Excerpted records:
(begin)

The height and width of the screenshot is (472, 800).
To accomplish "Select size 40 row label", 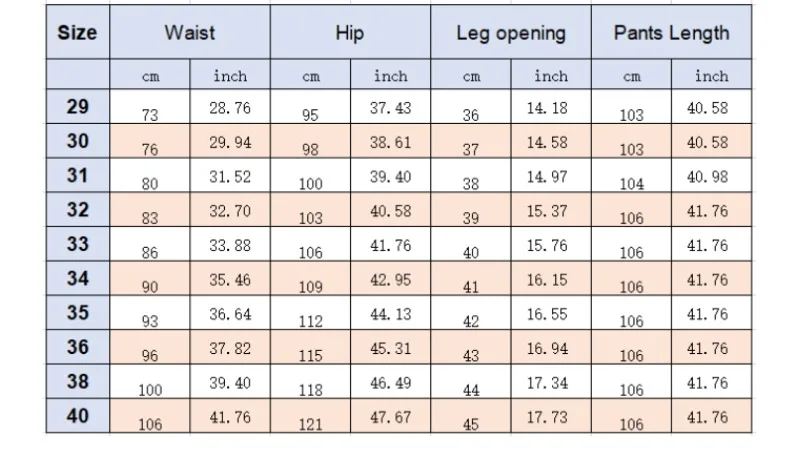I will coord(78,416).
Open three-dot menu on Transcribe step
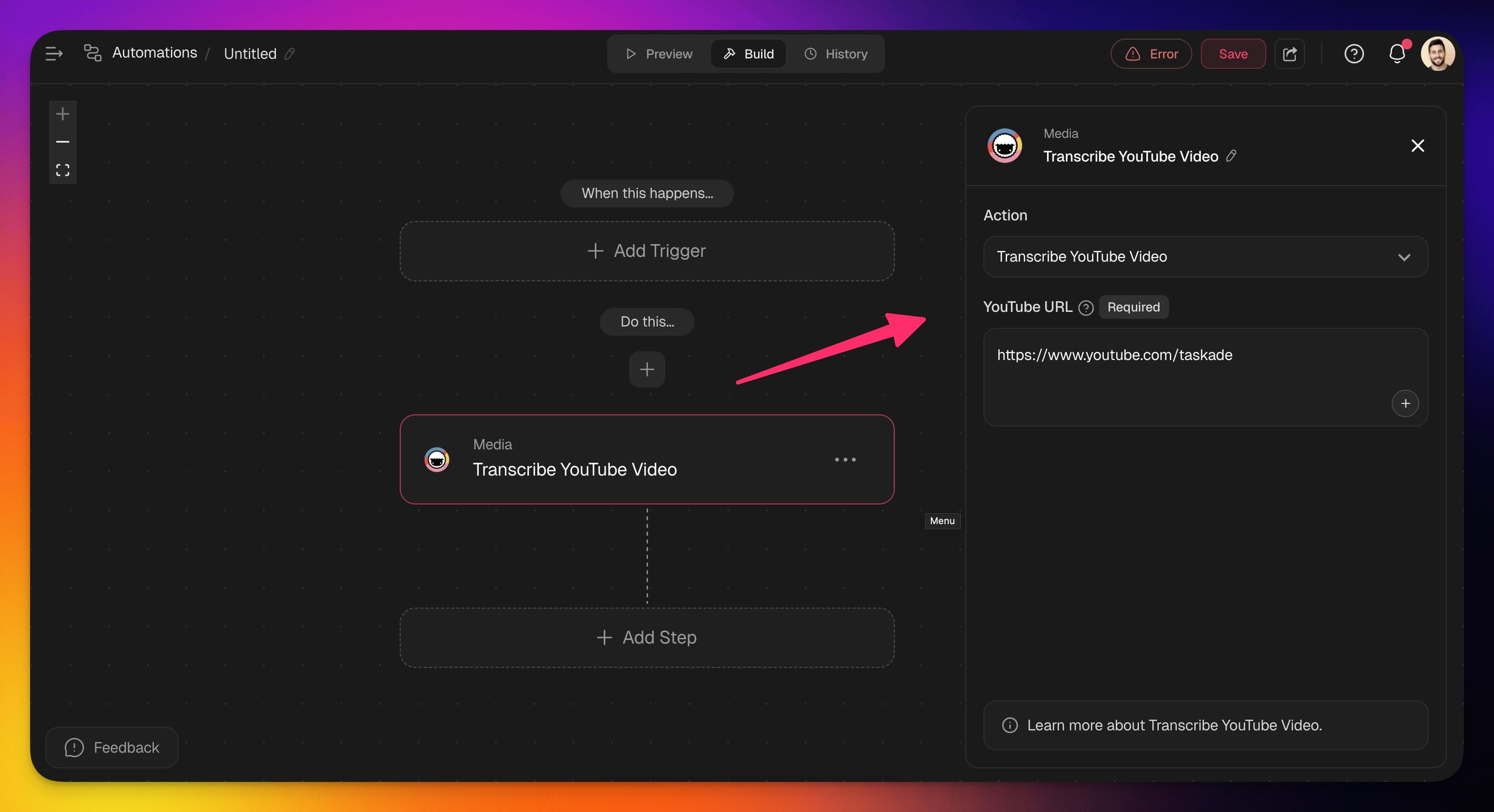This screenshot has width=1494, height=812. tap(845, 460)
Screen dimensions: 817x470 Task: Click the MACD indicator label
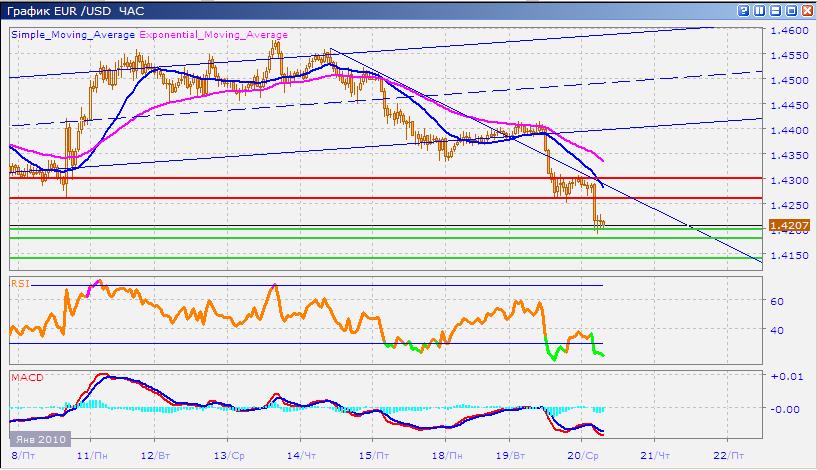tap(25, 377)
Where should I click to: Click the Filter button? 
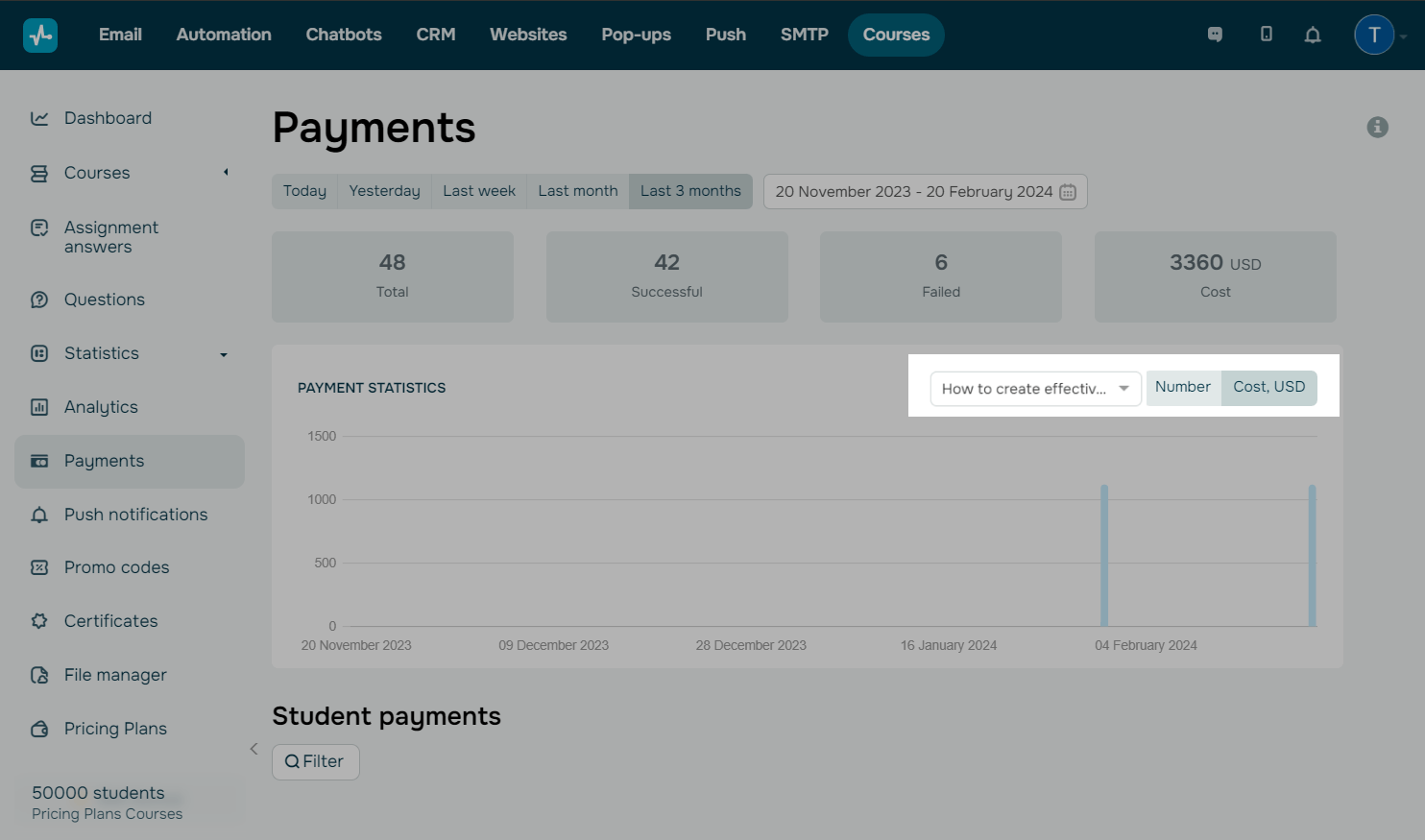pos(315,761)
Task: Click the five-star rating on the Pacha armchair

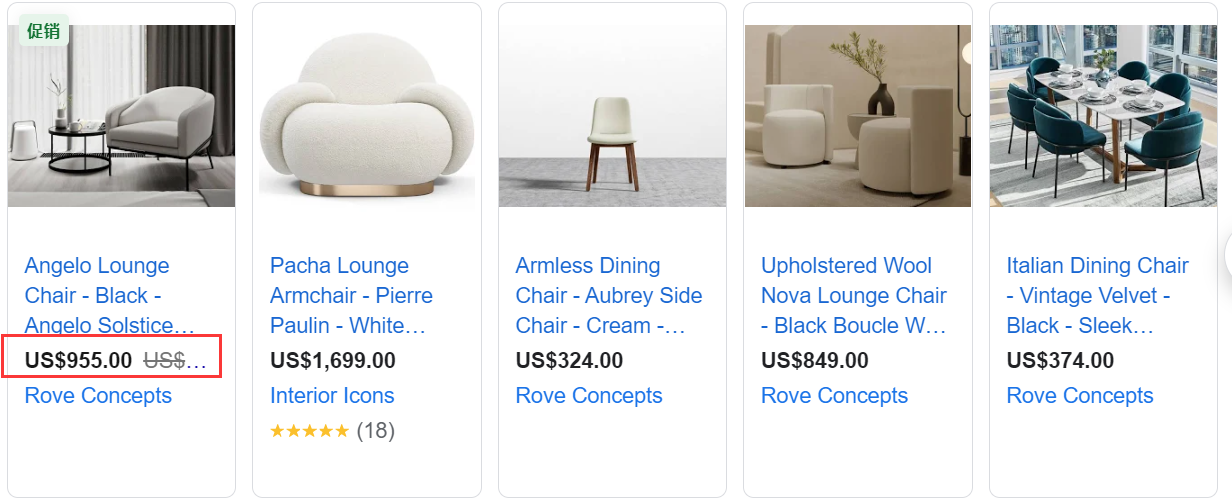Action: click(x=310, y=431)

(end)
(begin)

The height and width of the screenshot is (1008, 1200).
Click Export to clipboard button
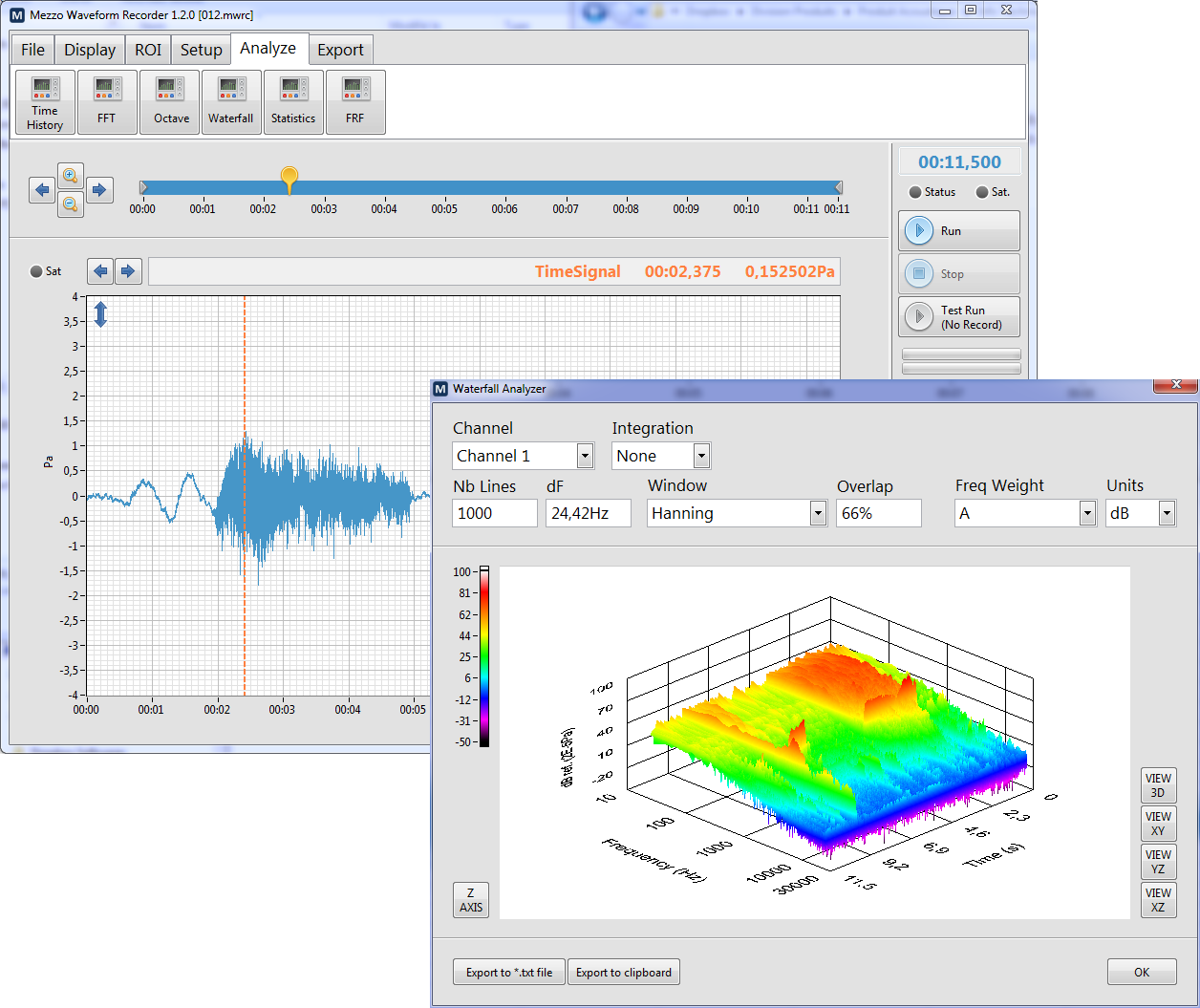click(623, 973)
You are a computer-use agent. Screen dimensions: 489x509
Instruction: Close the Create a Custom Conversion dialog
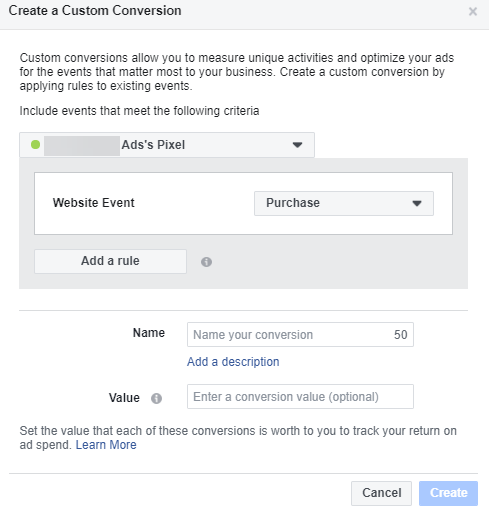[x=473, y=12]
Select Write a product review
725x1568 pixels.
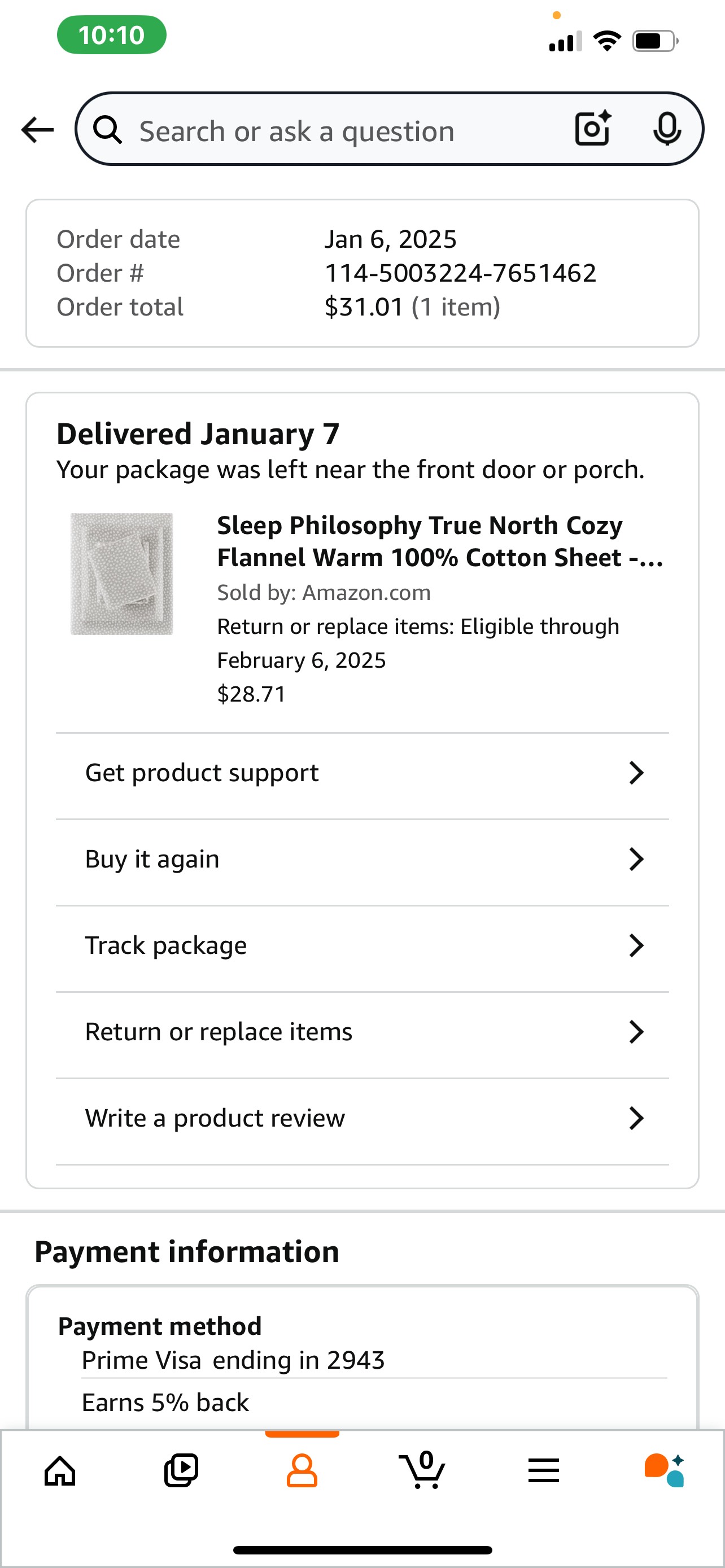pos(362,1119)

(end)
(begin)

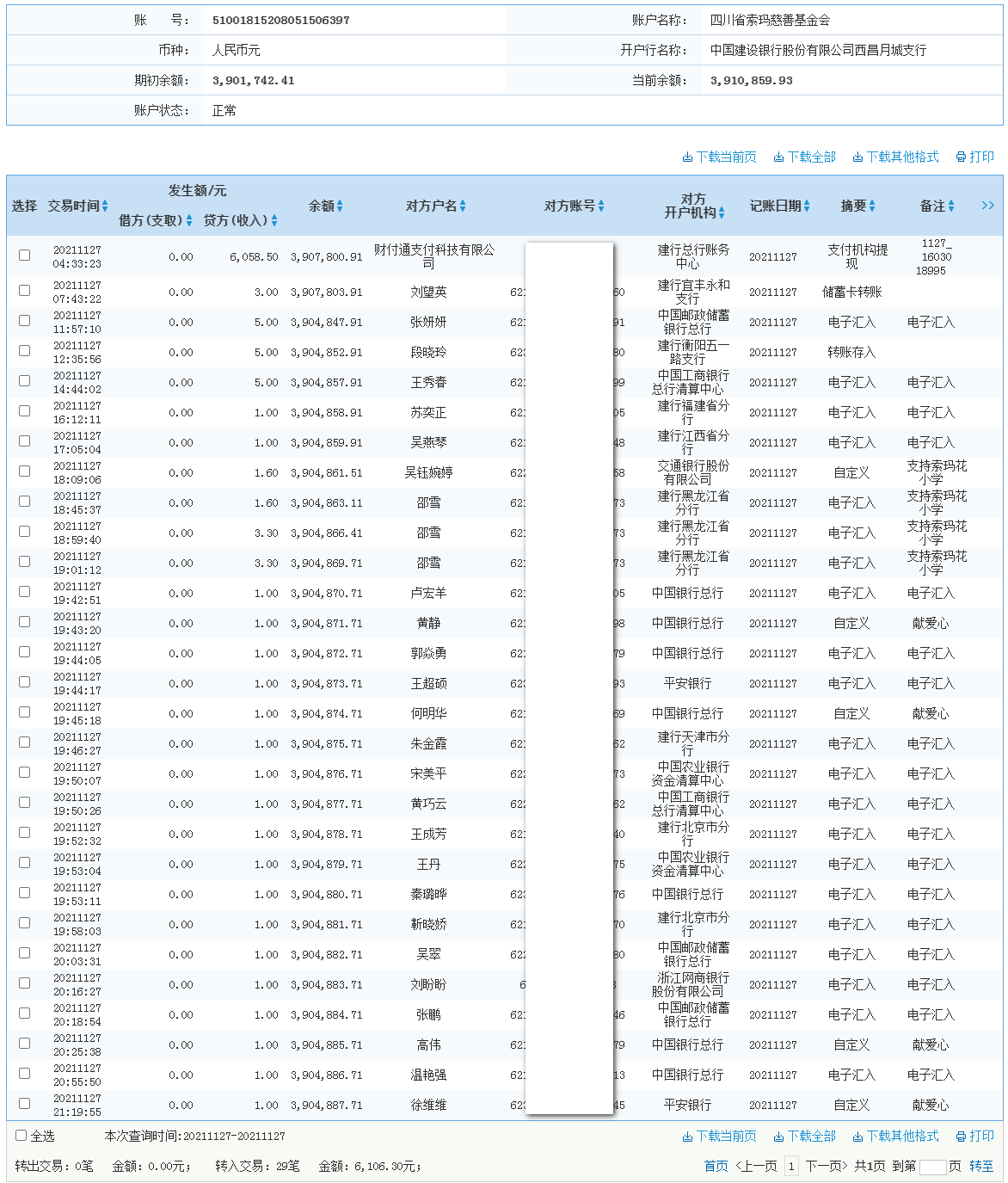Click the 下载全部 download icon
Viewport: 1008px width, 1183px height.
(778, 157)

(end)

Instructions for the task:
Copy the records from the line with "You are a computer-use" up to and including the line with "pos(362,1119)", swapping "Custom Conversion" for "Custom Audience" and changing nothing else. Omit the pictures.

Exercise answer:
You are a computer-use agent. Screen dimensions: 489x509
Instruction: Close the Create a Custom Audience dialog
[x=473, y=12]
Select Write a product review
725x1568 pixels.
pos(362,1119)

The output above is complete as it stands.